The phenomenon of left-right alternating segments is called glide reflection symmetry, and is a diagnostic feature of proarticulates. Transverse elements decrease in size from one end to the other and are inclined in the same direction. Typically, the first few, or largest initial isomers are fused together to form a headshield-like structure, leading some researchers to have originally considered them to be ancestral or related to arthropods, though, overwhelming evidence of them being proarticulates have since led researchers to discard this hypothetical relationship.

Some vendiamorphs (e.g., Vendia and Paravendia) supposedly demonstrate a digestive-distributive system consisting of a simple axial tube and lateral appendages, with one lateral appendage corresponding to one isomer.
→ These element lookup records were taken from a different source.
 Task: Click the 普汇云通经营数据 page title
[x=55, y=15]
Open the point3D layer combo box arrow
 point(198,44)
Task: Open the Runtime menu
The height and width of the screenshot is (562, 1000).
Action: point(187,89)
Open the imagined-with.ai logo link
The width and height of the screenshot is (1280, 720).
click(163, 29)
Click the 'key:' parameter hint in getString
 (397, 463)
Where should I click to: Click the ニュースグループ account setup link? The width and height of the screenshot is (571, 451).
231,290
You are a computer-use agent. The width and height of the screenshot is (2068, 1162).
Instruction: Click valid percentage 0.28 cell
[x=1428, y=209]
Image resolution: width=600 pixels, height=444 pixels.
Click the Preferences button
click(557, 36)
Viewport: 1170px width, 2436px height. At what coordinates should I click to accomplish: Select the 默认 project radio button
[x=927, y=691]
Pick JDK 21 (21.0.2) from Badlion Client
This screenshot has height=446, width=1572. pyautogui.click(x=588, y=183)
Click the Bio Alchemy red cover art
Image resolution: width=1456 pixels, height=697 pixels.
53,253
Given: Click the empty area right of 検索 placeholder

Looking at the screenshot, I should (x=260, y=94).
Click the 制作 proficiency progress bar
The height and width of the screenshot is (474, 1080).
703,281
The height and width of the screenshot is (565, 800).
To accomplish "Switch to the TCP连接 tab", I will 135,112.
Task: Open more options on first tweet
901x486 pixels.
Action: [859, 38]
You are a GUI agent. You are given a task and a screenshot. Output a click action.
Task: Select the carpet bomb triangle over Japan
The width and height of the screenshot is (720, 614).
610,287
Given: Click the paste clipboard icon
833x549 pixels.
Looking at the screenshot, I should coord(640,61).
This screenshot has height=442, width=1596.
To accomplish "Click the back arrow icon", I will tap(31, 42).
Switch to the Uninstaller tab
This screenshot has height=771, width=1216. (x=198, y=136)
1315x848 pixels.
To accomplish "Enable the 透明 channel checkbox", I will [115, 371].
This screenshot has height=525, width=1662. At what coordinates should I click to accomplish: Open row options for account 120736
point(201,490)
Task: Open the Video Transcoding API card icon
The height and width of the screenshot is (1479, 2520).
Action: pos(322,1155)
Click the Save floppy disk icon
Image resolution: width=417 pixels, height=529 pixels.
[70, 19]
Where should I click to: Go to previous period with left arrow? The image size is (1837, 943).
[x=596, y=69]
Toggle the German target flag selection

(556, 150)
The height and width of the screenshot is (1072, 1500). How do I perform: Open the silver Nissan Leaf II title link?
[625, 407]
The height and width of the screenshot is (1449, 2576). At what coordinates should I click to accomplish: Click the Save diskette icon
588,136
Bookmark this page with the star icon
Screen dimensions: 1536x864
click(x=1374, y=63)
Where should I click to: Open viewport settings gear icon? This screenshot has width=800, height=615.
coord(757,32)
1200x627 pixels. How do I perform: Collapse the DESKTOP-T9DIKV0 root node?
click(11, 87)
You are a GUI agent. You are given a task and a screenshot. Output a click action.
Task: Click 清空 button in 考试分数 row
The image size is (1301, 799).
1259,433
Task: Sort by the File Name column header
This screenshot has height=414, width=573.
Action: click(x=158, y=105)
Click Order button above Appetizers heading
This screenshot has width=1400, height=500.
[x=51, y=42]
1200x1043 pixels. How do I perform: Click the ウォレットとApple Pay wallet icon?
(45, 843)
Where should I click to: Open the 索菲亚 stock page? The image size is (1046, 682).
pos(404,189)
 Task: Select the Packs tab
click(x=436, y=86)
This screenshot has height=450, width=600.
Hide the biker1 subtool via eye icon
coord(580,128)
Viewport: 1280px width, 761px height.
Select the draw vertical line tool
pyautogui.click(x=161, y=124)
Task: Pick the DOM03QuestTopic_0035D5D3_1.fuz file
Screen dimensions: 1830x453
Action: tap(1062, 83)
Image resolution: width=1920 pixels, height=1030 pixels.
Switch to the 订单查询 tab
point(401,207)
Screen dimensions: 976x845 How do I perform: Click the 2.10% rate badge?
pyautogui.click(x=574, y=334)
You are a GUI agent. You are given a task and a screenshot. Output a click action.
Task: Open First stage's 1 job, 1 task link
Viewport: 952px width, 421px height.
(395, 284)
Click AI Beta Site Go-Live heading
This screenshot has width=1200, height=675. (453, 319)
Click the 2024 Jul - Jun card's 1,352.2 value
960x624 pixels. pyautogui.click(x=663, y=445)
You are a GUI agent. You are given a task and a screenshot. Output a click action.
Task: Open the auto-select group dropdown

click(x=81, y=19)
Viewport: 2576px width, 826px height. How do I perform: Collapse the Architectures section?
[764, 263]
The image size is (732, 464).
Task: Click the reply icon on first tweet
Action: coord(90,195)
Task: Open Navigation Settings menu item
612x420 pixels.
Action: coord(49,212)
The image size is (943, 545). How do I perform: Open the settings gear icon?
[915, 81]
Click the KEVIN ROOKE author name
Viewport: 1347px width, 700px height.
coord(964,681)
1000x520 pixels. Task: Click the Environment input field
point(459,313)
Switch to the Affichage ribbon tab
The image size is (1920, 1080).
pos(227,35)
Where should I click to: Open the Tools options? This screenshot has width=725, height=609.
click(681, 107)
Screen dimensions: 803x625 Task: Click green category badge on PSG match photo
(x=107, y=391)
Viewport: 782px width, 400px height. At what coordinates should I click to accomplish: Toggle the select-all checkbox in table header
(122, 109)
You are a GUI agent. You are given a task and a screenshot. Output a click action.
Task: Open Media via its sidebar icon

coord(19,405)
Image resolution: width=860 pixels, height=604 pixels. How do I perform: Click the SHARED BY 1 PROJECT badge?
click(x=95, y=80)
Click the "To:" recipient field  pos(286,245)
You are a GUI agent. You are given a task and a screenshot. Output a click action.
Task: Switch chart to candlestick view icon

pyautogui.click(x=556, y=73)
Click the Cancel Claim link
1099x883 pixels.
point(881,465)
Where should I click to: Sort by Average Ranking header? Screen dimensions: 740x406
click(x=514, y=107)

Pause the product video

The tentative vendiamorph Karakhatia is unique from the other members, as well as all proarticulates, in the fact that it has been noted to bearing 'coarse radial folds' around its outer margin, which has given it a noticeably frilly appearance, has been likened to what is seen in material of Haootia.

== Taxonomy ==
Vendiamorpha currently contains the singular Family Vendiidae (Originally Vendomiidae, derived from Vedomia, which was later synonymised into Dickinsonia.):

Family †Vendiidae Ivantsov, 2007
- †Vendia Ivantsov, 2001
  - †Vendia sokolovi Keller, 1969
  - †Vendia rachiata Ivantsov, 2004
- †Paravendia Ivantsov, 2004
  - †Paravendia janae Ivantsov, 2004
- †Karakhtia (?) Ivantsov, 2004
  - †Karakhtia nessovi Ivantsov, 2004

Due to the crumpled nature of most Karakhtia specimens and the aforementioned presence of coarse radial folds, the placement of it within Vendiamorpha, and Proarticulata itself, is tentative.

== Distribution ==
All members of Vendiamorpha are restricted to the Ust' Pinega Formation of Syuzma and Onega Rivers in Arkhangelsk Oblast, northwestern Russia.

==Name==
The clade name Pseudovendia refers to the resemblances to a fossil imprint described as Vendia sokolovi. Originally, that fossil was interpreted as an arthropod, later as a proarticulatan, then conjectured as possibly a frond-like organism.

Current scientific consensus now recognizes the poorly preserved holotype of Pseudovendia as a pseudofossil.